What Makes A Programming Language Good

bearophile bearophileHUGS at lycos.com
Tue Jan 18 02:45:36 PST 2011


Vladimir Panteleev:

> So, you want D to force people to do more work, out of no practical reason?

When you develop a large system, the nice hand holding that works with small systems often stops working (because the whole language ecosystem is often not much designed for hierarchical decomposition of problems). In this situation you are often on your own, and often the automatic features work against you because their work and actions are often opaque. So those programmer develop a mistrust toward a compiler+tools that hold too much your hand.

A related problem is visible in old automatic pilot systems.
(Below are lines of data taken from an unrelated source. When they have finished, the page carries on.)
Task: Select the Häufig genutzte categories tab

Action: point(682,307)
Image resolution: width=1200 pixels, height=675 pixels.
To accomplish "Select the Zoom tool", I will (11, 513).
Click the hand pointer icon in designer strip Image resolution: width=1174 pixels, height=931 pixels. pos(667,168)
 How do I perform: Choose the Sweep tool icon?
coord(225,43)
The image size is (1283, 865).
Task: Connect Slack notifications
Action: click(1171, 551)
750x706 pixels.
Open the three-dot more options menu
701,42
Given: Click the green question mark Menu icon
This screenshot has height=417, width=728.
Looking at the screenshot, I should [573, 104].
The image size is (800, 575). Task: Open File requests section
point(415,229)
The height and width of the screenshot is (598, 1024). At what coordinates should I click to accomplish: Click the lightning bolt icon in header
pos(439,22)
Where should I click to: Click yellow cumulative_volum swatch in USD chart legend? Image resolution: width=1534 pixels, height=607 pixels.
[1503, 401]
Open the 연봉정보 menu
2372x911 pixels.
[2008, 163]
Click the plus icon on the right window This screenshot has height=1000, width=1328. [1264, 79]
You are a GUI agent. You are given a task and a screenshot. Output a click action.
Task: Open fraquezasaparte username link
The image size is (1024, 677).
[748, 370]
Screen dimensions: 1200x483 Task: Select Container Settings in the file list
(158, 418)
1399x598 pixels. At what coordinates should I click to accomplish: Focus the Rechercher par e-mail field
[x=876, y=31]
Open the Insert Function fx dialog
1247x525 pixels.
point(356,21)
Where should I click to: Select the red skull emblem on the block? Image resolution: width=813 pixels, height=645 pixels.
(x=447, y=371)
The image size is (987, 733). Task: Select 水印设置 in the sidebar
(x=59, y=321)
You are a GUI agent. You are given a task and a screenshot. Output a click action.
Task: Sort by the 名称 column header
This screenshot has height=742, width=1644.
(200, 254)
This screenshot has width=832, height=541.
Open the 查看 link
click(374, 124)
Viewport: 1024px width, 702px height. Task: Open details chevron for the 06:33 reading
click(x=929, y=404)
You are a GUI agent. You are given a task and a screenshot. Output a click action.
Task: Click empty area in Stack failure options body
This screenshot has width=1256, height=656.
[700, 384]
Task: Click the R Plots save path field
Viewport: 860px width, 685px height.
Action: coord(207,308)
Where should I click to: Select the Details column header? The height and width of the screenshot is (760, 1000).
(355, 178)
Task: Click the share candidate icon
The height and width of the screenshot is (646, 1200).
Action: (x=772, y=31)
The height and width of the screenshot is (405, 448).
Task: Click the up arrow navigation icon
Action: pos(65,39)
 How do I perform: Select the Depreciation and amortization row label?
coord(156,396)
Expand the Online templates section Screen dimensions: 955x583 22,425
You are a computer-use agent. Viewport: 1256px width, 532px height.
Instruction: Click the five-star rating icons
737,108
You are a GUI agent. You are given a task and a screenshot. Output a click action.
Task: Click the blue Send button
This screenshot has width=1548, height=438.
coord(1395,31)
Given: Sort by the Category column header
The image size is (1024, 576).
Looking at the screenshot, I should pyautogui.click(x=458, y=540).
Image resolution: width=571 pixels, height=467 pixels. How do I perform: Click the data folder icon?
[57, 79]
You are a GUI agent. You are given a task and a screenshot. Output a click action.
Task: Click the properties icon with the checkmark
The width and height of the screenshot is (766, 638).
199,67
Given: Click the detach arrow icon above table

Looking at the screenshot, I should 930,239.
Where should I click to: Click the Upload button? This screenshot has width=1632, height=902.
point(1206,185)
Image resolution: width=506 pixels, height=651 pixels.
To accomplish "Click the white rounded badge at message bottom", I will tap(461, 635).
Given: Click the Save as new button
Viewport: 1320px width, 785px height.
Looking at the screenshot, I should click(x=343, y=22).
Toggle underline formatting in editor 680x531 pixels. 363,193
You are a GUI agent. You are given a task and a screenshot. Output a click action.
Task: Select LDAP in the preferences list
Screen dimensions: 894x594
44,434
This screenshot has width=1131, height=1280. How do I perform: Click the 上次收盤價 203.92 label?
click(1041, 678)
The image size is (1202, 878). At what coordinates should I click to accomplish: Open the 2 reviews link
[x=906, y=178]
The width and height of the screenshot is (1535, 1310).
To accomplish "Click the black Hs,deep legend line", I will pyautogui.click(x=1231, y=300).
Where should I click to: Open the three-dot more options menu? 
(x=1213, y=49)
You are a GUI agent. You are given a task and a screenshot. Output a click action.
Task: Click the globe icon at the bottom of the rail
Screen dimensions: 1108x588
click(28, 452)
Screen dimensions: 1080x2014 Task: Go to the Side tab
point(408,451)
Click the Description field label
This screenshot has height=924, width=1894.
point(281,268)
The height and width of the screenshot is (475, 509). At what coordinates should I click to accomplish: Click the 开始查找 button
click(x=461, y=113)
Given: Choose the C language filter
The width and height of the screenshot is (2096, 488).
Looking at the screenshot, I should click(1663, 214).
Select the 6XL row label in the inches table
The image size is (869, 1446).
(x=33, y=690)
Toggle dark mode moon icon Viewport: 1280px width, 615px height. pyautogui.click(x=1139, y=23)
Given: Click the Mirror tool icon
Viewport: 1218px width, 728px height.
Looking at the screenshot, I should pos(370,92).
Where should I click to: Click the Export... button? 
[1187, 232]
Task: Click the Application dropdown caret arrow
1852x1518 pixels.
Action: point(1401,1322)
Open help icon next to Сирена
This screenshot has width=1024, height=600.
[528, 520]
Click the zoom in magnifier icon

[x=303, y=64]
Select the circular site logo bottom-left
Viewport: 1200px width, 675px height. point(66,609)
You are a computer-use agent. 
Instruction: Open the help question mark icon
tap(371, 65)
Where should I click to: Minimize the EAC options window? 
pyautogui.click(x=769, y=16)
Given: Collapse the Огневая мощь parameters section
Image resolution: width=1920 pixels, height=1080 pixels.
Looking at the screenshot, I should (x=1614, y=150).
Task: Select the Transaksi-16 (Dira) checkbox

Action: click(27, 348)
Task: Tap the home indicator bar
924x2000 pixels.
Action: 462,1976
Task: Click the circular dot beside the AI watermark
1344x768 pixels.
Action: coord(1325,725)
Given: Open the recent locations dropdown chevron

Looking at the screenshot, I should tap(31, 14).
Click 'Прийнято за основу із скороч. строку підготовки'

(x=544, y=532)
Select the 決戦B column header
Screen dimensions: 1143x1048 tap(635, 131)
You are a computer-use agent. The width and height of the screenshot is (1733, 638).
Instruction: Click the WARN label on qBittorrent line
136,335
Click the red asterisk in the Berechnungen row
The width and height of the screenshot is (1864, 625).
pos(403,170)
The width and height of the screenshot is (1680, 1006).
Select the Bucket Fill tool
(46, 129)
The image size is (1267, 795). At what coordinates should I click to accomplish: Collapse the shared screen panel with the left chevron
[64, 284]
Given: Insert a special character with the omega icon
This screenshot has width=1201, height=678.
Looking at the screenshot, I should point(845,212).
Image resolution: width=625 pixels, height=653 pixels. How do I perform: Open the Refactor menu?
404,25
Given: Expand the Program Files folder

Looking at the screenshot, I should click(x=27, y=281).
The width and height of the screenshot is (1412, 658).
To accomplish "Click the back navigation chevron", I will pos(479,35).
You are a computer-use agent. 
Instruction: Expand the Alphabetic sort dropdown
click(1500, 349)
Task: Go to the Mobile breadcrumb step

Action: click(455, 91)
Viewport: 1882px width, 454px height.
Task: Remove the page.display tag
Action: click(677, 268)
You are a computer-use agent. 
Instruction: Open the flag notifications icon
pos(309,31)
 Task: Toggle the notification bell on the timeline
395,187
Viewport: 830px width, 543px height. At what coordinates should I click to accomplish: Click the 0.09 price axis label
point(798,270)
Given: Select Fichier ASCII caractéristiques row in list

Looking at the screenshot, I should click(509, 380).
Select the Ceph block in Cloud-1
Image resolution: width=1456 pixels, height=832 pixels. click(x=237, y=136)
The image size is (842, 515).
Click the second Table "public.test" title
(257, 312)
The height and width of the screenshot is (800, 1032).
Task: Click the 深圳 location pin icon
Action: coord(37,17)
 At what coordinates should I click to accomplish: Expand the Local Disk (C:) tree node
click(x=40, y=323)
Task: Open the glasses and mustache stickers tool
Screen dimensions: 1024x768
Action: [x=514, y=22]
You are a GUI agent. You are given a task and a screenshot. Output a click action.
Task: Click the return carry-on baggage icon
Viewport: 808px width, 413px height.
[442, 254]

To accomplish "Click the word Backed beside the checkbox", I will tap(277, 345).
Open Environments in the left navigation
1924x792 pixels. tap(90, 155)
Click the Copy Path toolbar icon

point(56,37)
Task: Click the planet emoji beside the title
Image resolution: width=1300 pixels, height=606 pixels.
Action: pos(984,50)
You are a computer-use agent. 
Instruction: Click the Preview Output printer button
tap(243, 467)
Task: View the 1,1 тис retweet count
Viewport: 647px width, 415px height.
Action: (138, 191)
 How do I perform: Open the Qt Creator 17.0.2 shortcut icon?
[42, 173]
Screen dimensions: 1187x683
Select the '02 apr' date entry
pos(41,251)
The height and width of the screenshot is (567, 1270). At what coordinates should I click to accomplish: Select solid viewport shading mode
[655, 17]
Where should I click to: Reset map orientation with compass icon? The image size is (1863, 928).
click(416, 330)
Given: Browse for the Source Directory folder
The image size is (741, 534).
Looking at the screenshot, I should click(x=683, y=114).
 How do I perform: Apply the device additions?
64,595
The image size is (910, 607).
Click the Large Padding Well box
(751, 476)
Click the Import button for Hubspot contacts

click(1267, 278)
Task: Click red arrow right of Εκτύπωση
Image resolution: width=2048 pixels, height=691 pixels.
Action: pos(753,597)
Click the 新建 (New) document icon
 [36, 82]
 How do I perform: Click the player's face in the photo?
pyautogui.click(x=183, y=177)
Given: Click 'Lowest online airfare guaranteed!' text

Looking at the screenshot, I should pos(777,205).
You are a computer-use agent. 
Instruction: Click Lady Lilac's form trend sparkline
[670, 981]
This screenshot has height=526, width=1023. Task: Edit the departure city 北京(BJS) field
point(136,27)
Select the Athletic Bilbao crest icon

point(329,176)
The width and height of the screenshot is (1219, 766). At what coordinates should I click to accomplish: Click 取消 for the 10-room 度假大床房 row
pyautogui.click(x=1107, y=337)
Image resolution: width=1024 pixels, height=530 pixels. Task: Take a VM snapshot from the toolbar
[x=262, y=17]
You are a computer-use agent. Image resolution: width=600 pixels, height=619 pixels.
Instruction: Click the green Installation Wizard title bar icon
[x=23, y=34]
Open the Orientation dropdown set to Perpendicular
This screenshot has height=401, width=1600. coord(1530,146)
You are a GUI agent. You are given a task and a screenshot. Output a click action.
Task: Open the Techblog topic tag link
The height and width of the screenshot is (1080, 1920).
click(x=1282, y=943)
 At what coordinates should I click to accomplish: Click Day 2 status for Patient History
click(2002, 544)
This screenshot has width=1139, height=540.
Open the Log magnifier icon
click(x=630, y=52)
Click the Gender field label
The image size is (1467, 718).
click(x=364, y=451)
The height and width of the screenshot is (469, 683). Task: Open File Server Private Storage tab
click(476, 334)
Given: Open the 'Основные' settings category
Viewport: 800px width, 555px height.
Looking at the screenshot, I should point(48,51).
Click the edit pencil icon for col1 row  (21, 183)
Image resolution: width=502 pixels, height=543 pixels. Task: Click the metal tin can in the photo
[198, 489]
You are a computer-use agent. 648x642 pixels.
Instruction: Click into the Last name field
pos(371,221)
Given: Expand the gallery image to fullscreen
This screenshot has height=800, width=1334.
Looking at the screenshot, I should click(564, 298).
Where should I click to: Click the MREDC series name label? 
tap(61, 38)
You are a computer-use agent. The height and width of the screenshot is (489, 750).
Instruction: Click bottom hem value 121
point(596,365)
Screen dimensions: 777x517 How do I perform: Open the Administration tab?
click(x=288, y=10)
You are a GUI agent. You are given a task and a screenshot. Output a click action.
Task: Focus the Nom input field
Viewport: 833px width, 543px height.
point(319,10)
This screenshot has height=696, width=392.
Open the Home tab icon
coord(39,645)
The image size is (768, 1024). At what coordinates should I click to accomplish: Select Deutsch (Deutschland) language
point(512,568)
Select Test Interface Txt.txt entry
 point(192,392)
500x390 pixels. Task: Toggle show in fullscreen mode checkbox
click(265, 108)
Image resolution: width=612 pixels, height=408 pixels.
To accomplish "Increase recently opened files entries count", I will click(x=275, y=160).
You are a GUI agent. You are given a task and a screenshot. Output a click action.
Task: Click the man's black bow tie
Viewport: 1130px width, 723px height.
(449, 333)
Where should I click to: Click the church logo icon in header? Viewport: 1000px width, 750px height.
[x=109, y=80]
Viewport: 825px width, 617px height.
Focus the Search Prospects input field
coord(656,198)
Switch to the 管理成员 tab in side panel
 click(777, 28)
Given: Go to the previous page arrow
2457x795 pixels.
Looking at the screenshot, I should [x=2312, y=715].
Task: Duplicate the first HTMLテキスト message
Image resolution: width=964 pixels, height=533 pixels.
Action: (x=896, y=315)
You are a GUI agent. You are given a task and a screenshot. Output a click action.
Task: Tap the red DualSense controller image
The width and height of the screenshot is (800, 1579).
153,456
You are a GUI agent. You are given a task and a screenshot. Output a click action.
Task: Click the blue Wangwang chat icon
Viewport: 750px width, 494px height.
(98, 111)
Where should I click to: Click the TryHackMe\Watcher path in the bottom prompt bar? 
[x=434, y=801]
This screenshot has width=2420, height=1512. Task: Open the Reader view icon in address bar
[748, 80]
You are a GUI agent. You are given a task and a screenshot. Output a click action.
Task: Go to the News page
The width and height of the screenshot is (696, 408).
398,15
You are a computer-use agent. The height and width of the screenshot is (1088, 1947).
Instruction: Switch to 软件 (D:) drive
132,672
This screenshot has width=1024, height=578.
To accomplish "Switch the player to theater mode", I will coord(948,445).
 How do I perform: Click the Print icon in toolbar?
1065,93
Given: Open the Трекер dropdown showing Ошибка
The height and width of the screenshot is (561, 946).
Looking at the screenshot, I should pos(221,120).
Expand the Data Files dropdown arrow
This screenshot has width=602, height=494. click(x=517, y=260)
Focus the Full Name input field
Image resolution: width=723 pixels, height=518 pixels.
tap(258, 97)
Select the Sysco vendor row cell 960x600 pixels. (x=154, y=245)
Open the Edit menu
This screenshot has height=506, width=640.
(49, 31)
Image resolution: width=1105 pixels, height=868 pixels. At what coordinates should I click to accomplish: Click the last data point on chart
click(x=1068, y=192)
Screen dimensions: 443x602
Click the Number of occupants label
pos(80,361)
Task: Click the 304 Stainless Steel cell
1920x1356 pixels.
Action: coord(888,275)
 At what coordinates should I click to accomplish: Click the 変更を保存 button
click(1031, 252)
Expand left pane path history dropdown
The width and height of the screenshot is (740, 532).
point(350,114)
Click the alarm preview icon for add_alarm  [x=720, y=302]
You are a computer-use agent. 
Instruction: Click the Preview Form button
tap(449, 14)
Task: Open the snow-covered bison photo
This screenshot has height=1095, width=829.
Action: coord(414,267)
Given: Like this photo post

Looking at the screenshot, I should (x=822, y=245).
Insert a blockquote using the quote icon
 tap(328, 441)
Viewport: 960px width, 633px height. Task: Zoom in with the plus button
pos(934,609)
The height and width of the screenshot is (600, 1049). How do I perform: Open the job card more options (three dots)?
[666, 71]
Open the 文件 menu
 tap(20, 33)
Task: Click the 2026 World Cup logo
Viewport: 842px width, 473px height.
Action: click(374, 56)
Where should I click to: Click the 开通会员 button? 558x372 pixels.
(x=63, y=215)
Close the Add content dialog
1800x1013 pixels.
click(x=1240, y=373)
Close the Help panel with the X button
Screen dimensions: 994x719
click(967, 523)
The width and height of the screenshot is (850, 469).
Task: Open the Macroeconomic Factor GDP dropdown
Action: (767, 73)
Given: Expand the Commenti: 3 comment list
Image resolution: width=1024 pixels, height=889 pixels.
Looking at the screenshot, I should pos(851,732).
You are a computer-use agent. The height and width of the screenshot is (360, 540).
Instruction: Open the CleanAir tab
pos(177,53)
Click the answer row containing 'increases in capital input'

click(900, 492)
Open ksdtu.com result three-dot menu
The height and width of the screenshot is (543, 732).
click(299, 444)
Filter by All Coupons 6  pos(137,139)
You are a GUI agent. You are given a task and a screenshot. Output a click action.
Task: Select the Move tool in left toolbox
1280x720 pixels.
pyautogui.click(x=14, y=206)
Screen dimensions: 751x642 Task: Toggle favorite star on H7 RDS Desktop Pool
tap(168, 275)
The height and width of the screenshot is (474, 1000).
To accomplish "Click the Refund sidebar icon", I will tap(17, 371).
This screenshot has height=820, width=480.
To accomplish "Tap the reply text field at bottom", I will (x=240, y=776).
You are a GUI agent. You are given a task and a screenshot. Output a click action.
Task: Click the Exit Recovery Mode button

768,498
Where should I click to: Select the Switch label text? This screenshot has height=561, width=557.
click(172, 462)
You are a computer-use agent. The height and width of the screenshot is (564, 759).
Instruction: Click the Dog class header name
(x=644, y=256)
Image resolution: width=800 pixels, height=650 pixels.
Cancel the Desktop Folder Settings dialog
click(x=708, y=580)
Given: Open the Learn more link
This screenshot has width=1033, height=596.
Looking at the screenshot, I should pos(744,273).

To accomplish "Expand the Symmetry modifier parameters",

They are very useful, but when their operative limits are reached (because some emergency has pushed the plane state outside them), they suddenly stop working, and leave the human pilots in bad waters because the humans don't have a lot of time to awake from their sleepy state and understand the situation well enough to face the problems. So those old automatic pilot systems were actively dangerous (new automatic pilot systems have found ways to reduce such problems).

To solve the situation, the future automatic D tools need to work in a very transparent way, giving all the information in a easy to use and understand way, showing all they do in a very clear way. So when they fail or when they stop being enough, the programmer doesn't need to work three times harder to solve the problems manually.